Records from a data collection →
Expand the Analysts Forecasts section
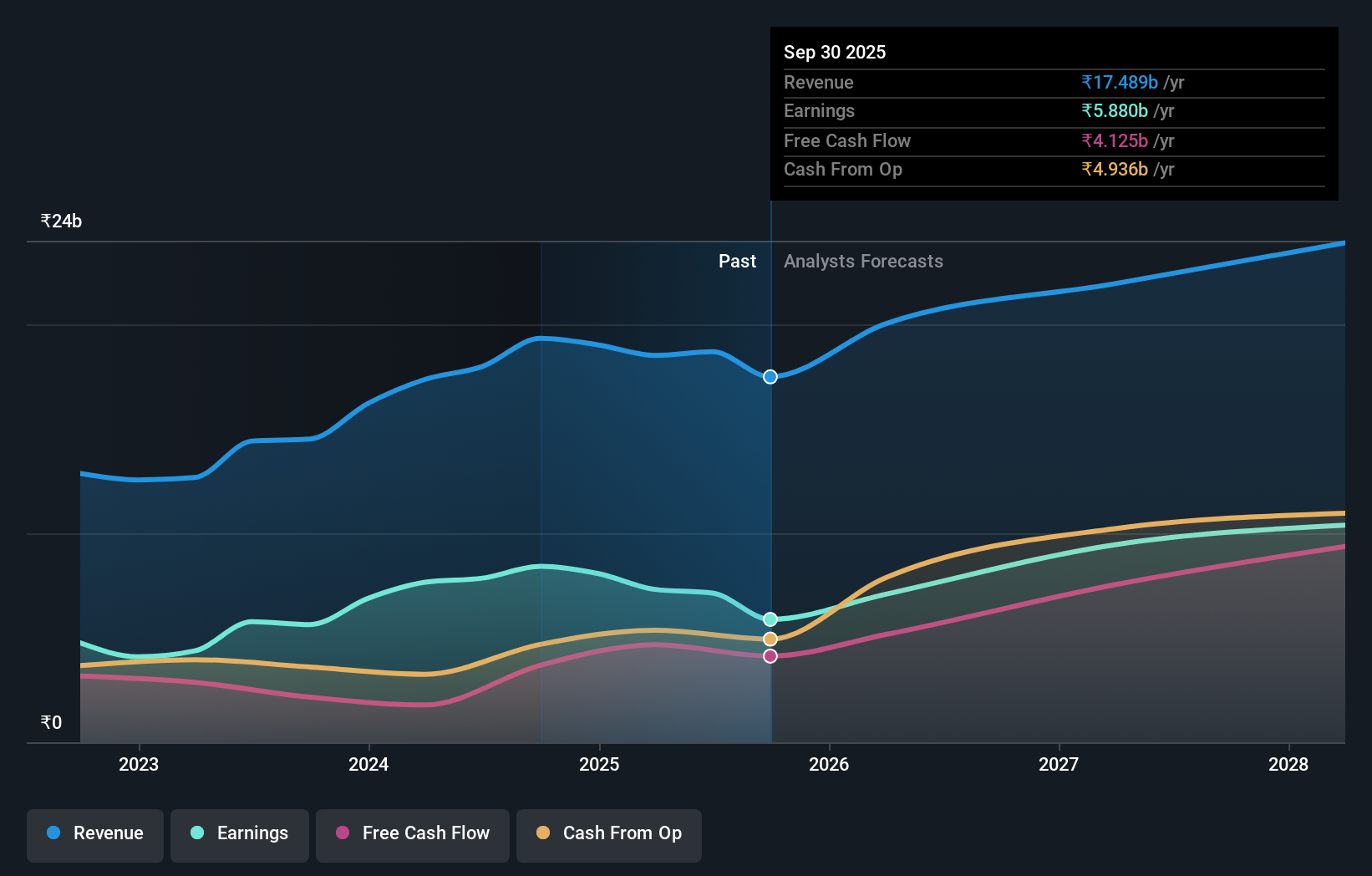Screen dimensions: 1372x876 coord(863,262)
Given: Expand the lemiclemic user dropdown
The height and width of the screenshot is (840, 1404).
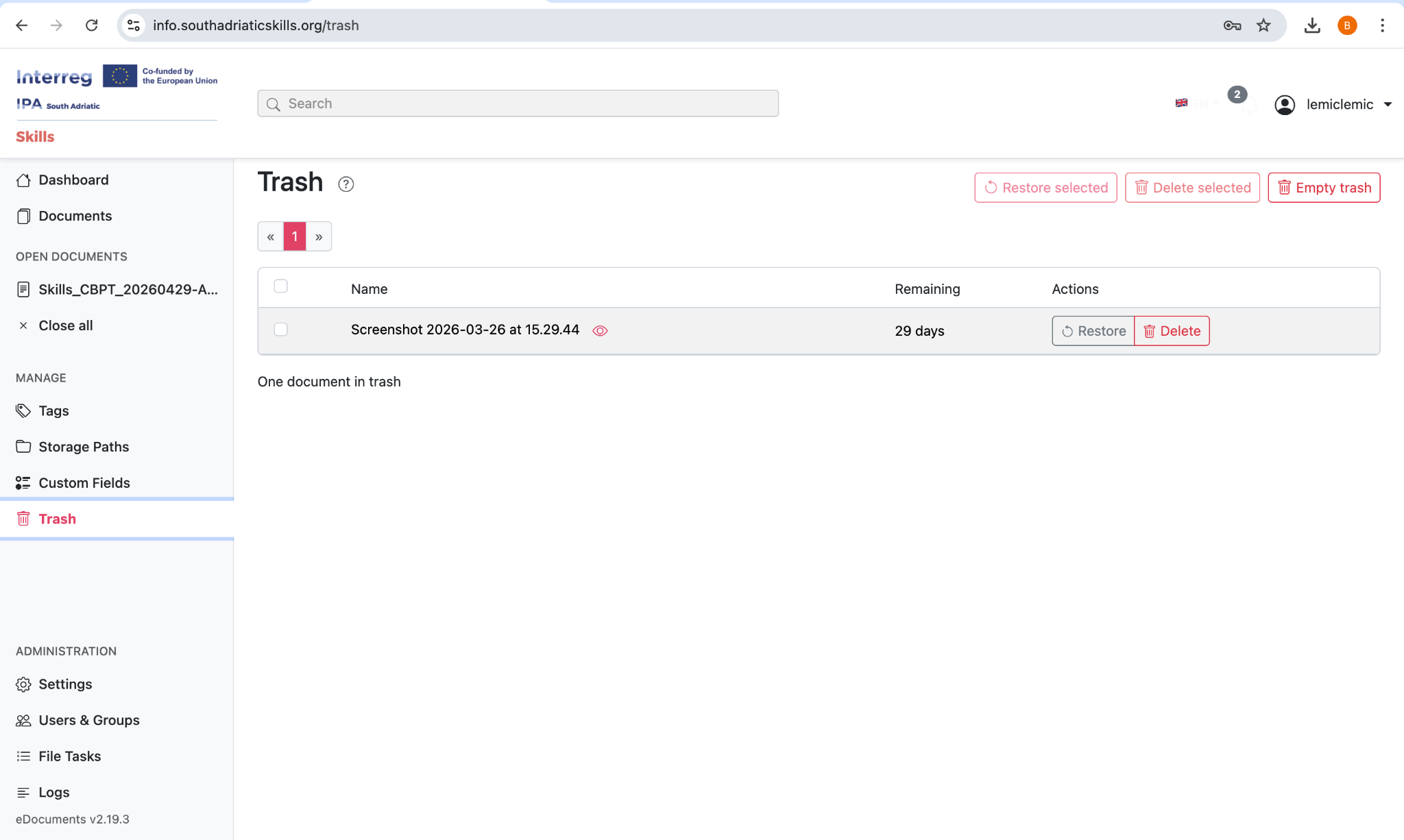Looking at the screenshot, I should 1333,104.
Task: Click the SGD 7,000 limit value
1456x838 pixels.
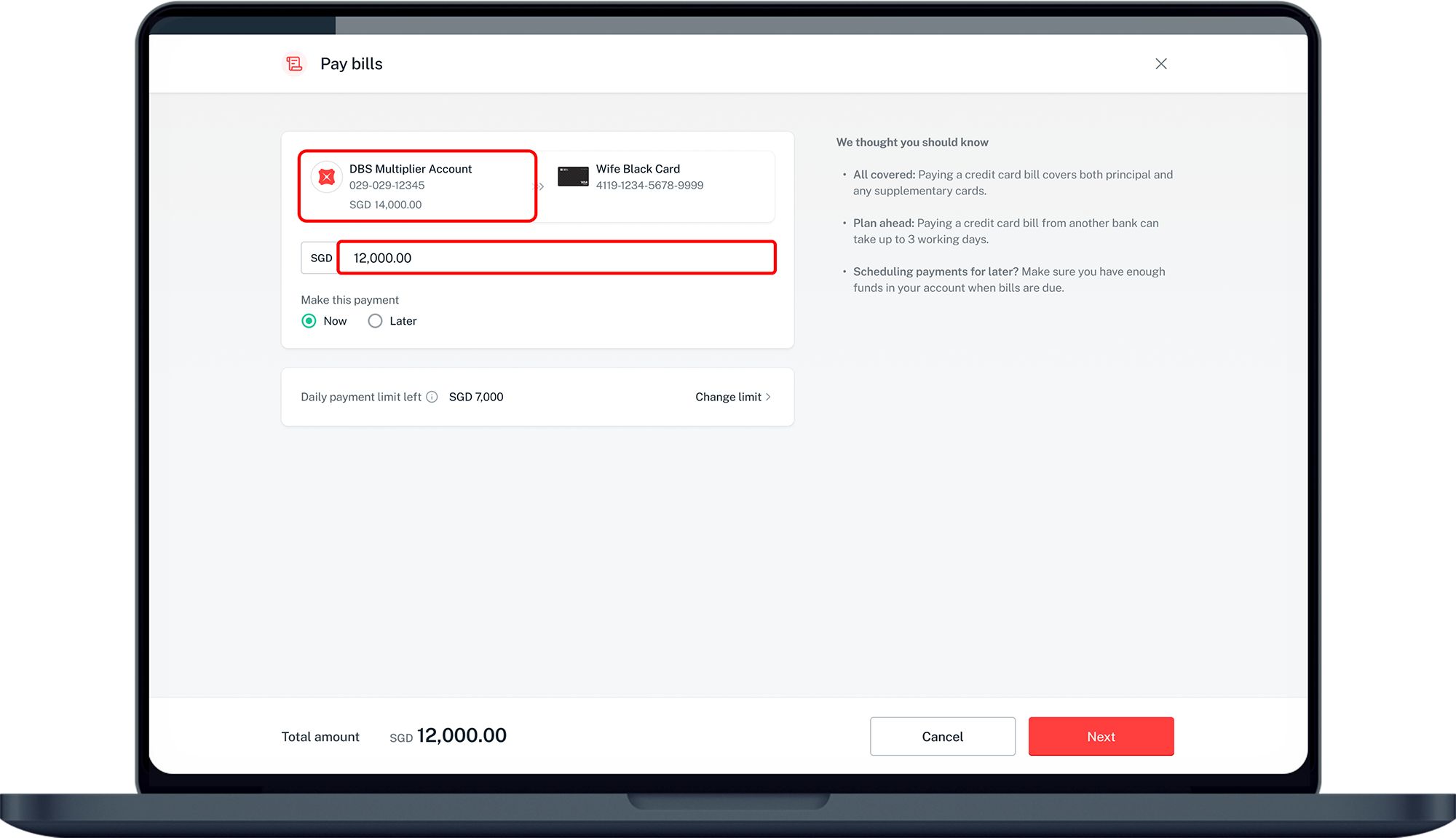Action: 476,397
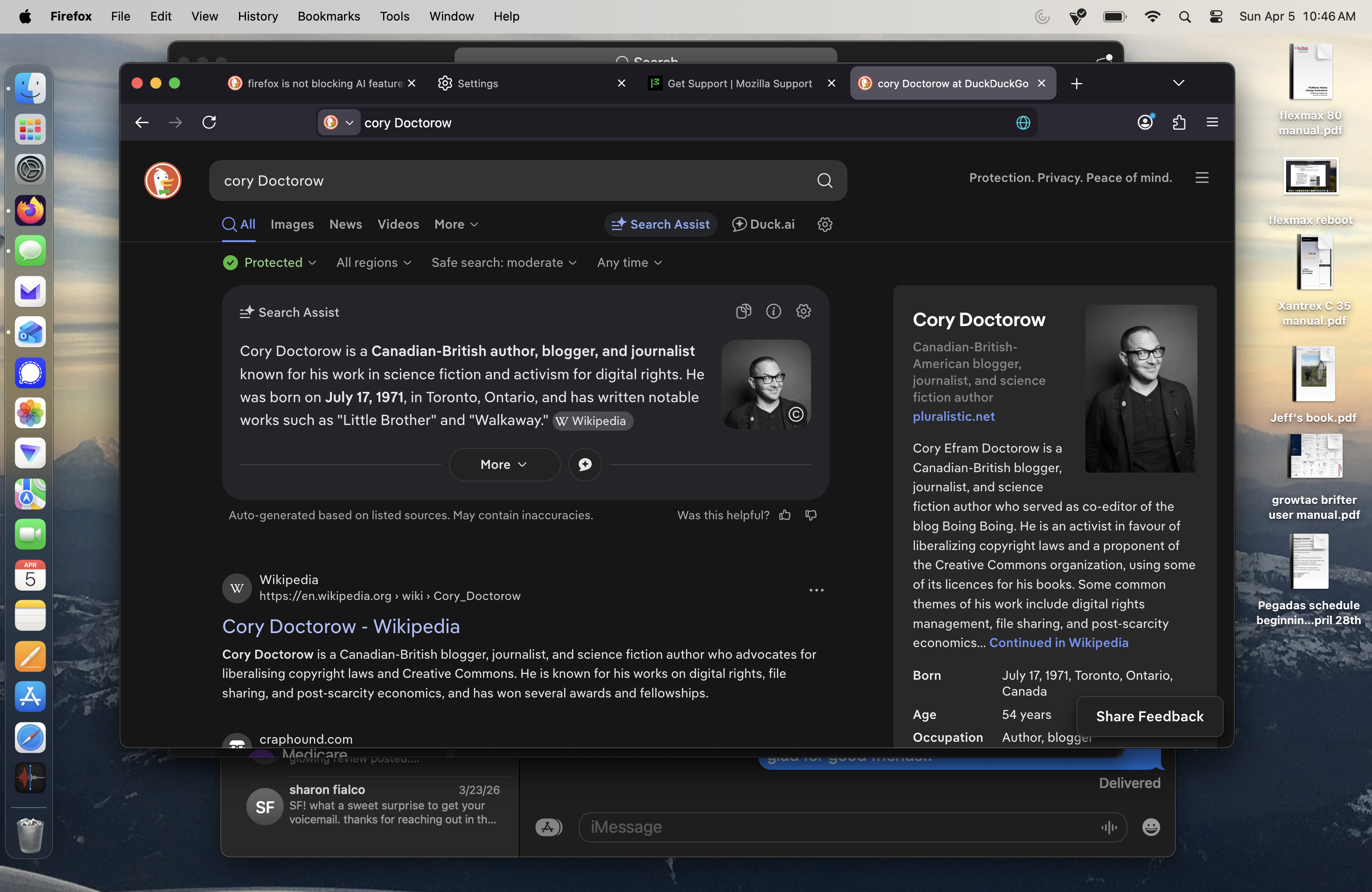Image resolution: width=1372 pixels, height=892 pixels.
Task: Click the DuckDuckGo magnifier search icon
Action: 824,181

WHAT YOU WILL DO → Your task is an exact printout of the records above, with no pictures.

WRITTEN ANSWER →
Expand the Analysts Forecasts section
Screen dimensions: 1372x876 coord(863,262)
Given: Expand the lemiclemic user dropdown
The height and width of the screenshot is (840, 1404).
Looking at the screenshot, I should 1333,104.
Task: Click the SGD 7,000 limit value
1456x838 pixels.
Action: 476,397
Image resolution: width=1372 pixels, height=892 pixels.
Task: Click the DuckDuckGo magnifier search icon
Action: 824,181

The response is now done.